Особо поразил Райта балийский «танец одержимости». Самый неистовый и фантастический танец из всех, какие доводилось ему наблюдать, «танец криса» служил той же цели психологического очищения: «Мои друзья на Бали, хорошо знающие страну, говорили, что на острове очень мало душевнобольных и причина тому — эти танцы».

Интересно, что при этом на самого Райта «танец криса» оказал гнетущее впечатление. Он признался, что этот танец «может либо излечить, либо убить неврастеника или просто психически неуравновешенного человека». Такое впечатление стороннего наблюдателя от экстатической пляски передают и античные авторы. Достаточно напомнить об эффекте, произведенном шествием неистовых служительниц Диониса на пастухов в трагедии Еврипида «Вакханки». Или о подобном же воздействии на непосвященного человека корибантской пляски, о котором пишет Фаддей Зелинский: «Не обрадуется тот, кого в безлюдии встретит Царица гор со своею шумною свитою корибантов: не скоро вернется к нему его спугнутый их внезапным появлением разум».

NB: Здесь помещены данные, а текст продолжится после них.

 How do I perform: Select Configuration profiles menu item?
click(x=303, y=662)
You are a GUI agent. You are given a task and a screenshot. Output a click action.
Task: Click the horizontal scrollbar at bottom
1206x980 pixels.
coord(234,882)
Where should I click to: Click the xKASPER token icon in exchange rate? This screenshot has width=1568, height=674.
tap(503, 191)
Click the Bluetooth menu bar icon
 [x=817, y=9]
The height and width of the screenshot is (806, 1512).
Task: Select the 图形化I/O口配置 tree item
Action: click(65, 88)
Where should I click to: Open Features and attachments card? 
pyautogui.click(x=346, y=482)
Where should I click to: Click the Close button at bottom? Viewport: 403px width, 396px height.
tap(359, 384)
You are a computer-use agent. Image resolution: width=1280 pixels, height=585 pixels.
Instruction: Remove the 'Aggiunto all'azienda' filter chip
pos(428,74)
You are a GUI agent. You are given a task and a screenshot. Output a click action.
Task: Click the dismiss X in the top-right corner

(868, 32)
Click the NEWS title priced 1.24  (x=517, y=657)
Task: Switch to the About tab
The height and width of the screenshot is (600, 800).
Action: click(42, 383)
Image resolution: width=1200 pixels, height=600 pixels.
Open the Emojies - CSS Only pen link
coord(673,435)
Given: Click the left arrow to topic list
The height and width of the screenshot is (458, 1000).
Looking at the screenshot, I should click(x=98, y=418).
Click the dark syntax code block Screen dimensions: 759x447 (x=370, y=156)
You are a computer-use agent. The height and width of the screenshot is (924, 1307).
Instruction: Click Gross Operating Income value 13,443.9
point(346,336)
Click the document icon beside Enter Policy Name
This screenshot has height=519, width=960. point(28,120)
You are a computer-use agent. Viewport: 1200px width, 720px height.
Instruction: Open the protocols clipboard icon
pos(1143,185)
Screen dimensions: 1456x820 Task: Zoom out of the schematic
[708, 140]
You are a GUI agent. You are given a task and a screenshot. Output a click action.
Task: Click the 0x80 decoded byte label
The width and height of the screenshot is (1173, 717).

Но не только сторонний человек подвергался опасности рядом с неистовыми служителями Матери богов или Диониса. Сами участники экстатических шествий нередко становились жертвами «буйства духов». Разрушительный характер вакханалий прекрасно описан Еврипидом в упомянутой драме. Архаические мифы о несчастном человеке, которым завладевало сверхъестественное существо во время «танца одержимости» и тем самым делало его орудием для всевозможных злодеяний, присутствуют в традиционных культурах самых разных народов мира.

Далеко не каждый человек мог испытать экстатический катарсис, для кого-то ритуальное сверхвозбуждение становилось катализатором для разжигания негативных аффектов, разрушавших личность. Греки с их вниманием к душевным переживаниям вполне отдавали себе отчет в опасности экстатических состояний. Стремясь контролировать сильные эмоции, они со временем предпочли дионисийскому экстазу аполлонический катарсис.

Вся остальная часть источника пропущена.